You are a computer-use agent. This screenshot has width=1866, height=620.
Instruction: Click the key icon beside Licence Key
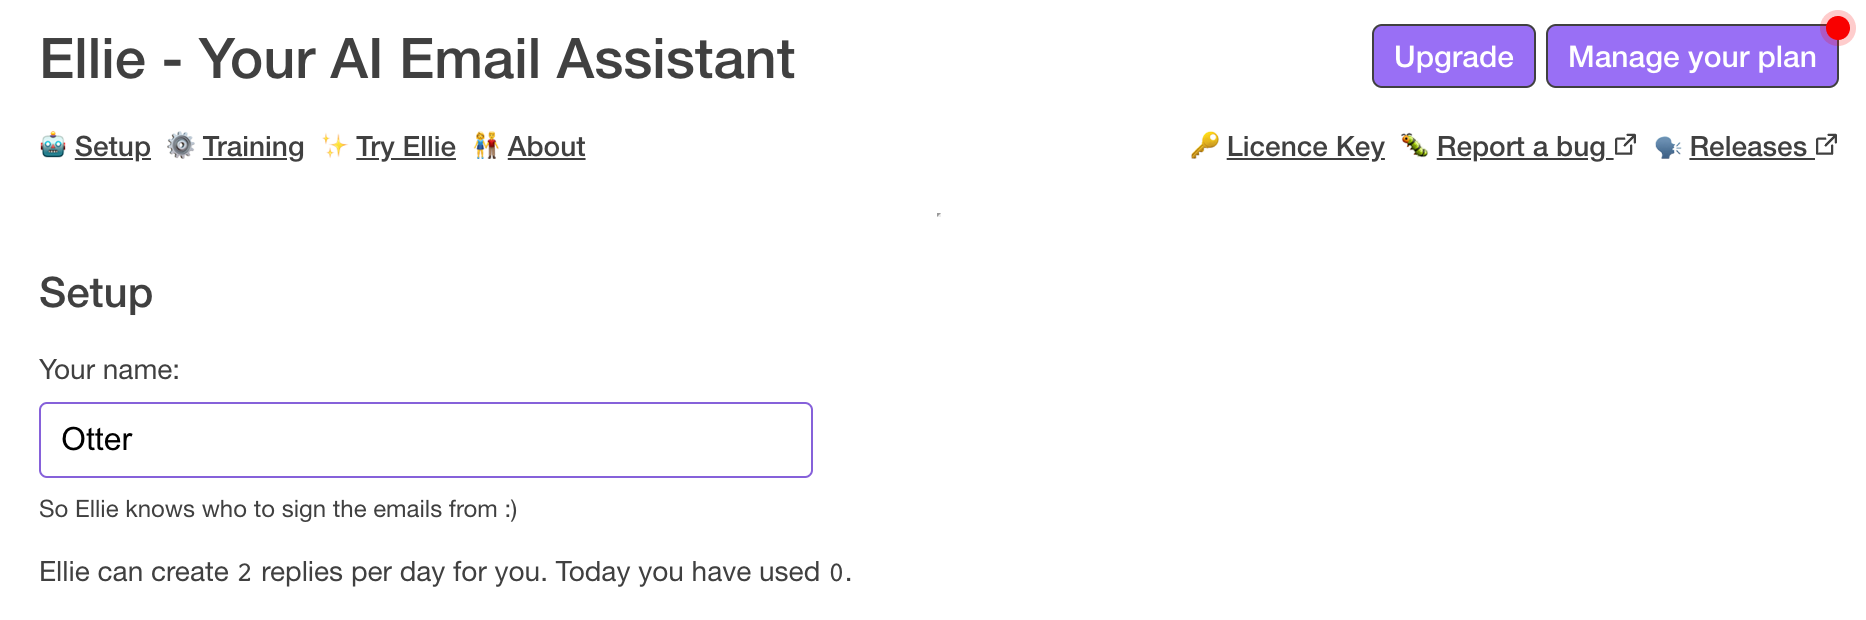pos(1204,146)

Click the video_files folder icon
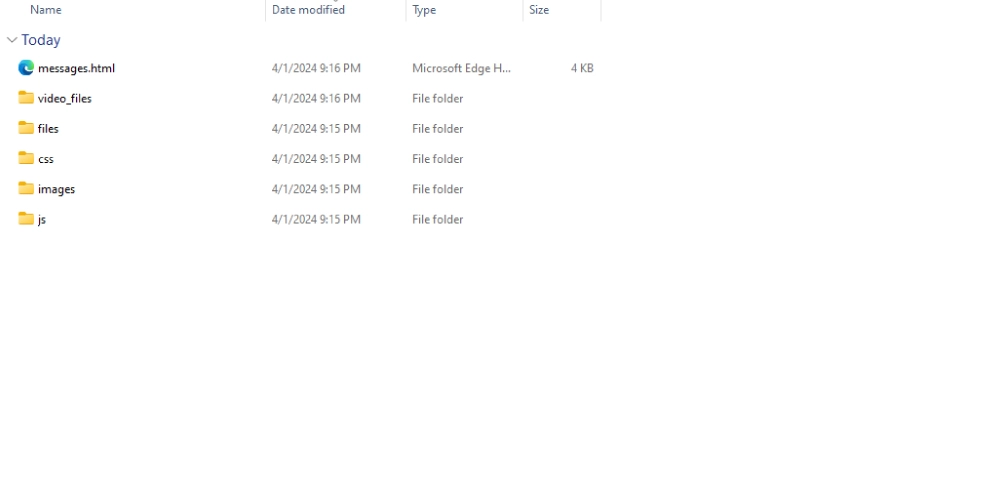[26, 98]
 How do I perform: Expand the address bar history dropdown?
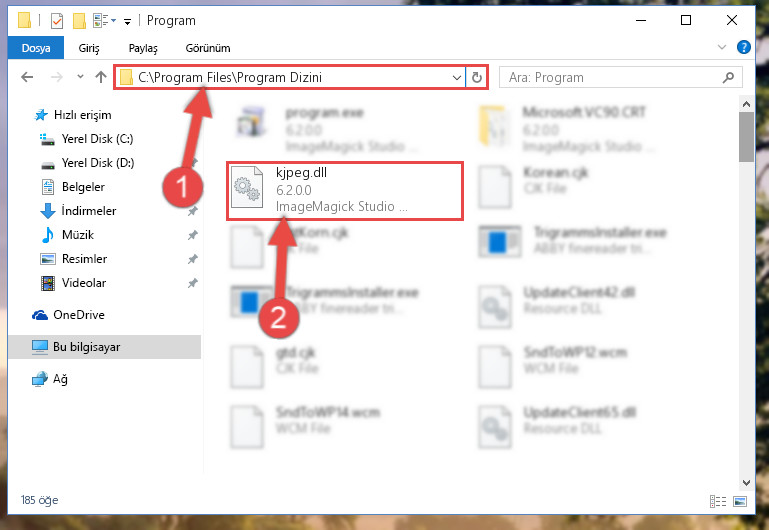coord(457,77)
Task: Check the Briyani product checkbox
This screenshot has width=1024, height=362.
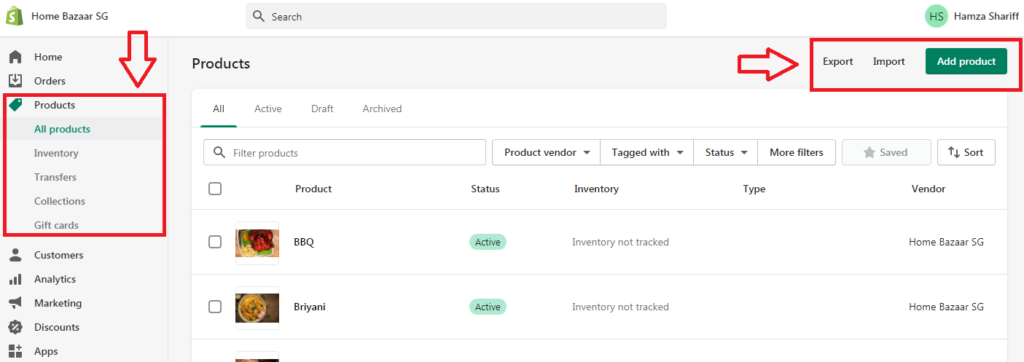Action: pos(215,306)
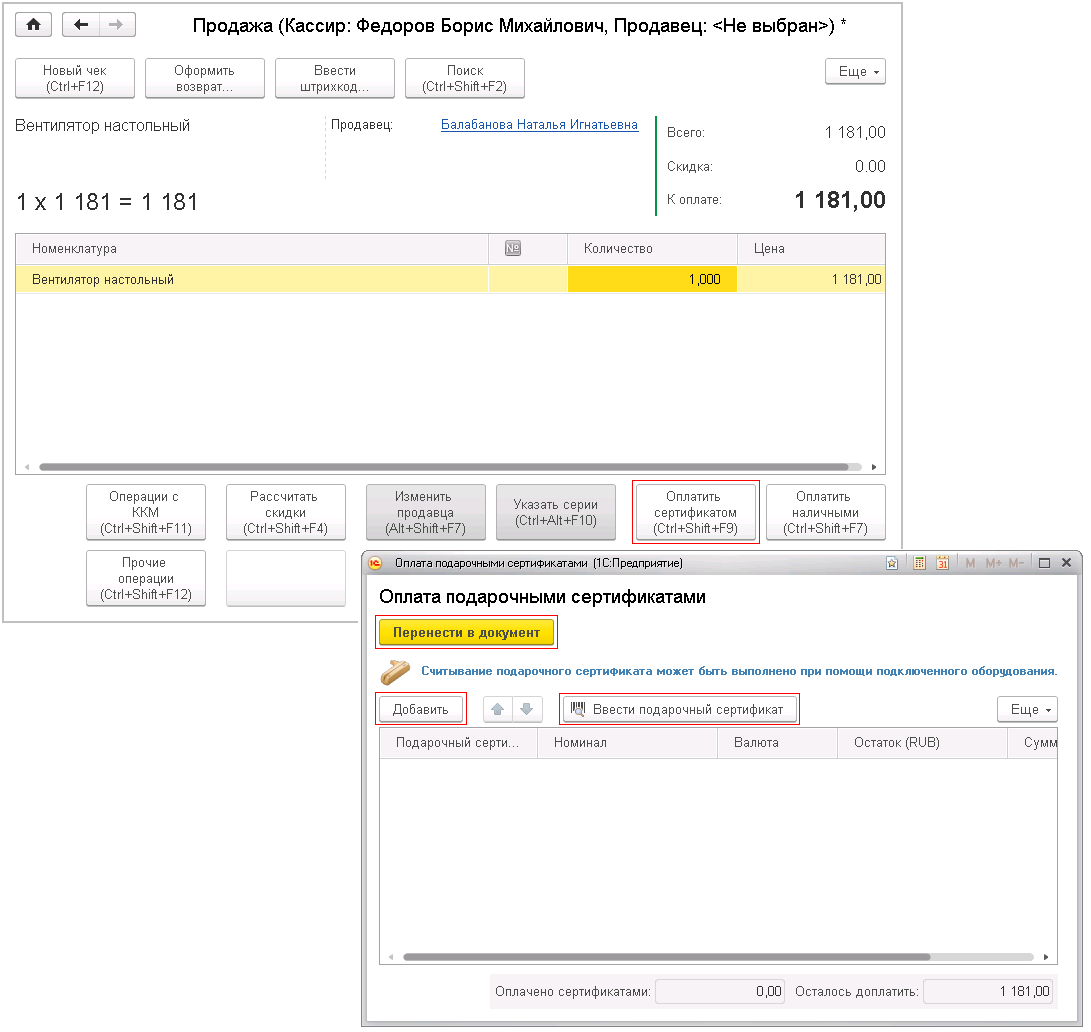Click the Home icon button
1091x1032 pixels.
coord(34,25)
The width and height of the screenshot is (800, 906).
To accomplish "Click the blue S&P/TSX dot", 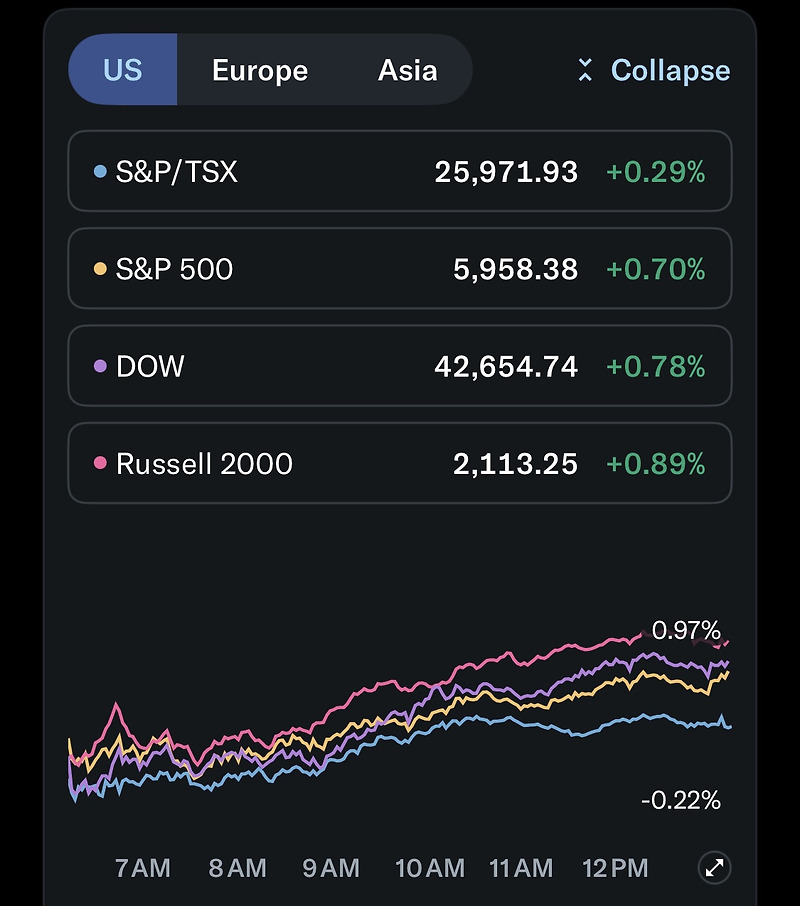I will (x=99, y=172).
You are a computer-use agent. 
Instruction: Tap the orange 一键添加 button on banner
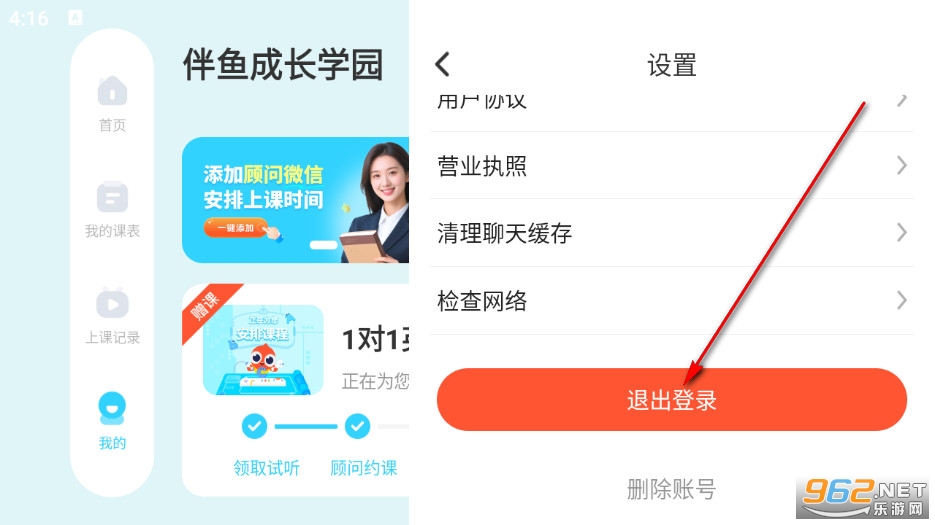click(x=237, y=228)
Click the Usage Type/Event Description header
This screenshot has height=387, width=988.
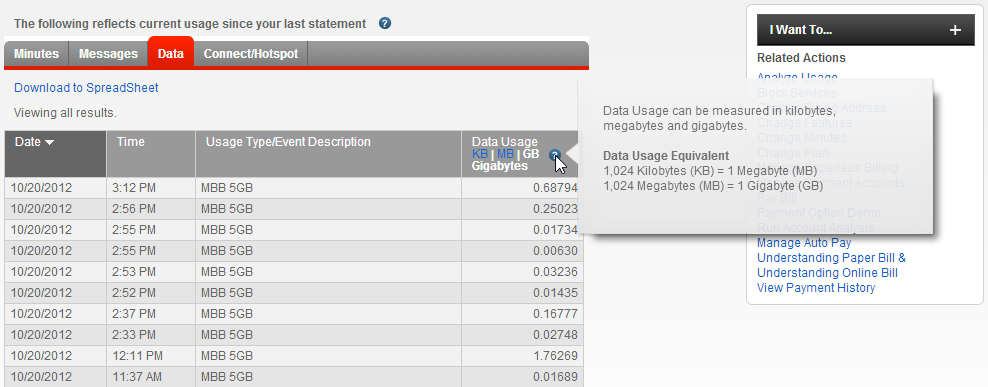328,154
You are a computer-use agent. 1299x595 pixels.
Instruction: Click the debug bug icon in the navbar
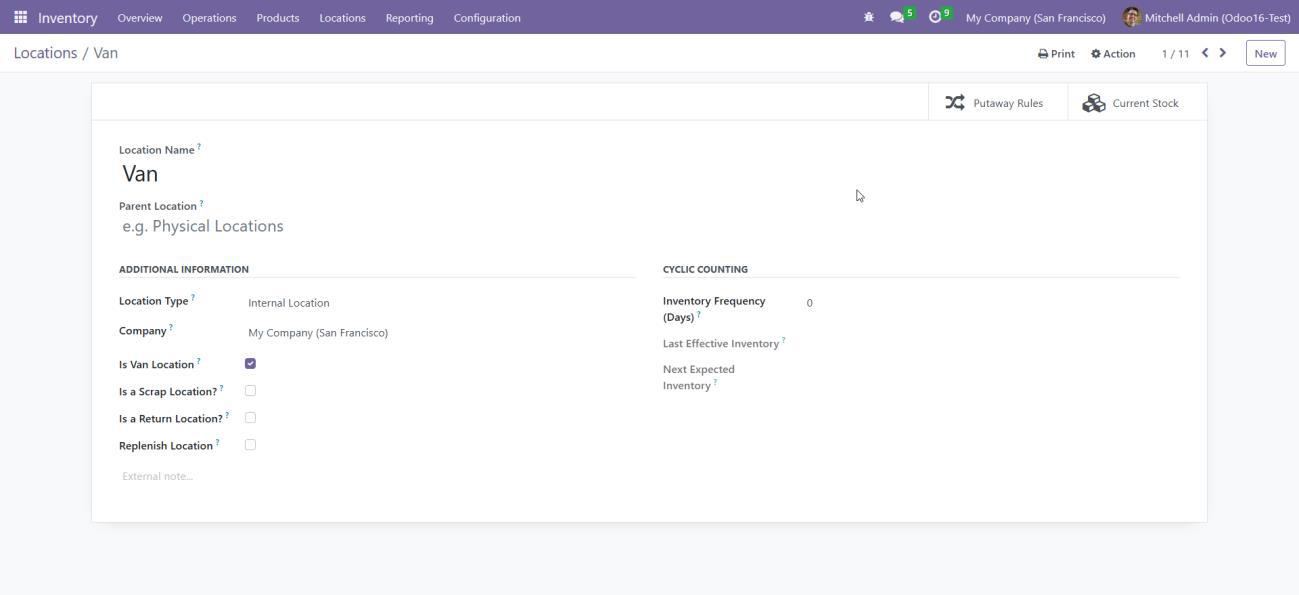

• **The task**: Wherever the word "computer" appears in a line of the data, copy that line.

• **Response for this exercise**:
You are a computer-use agent. This screenshot has width=1866, height=620.
You are a computer-use agent. 
You are a computer-use agent. 1299x595 pixels.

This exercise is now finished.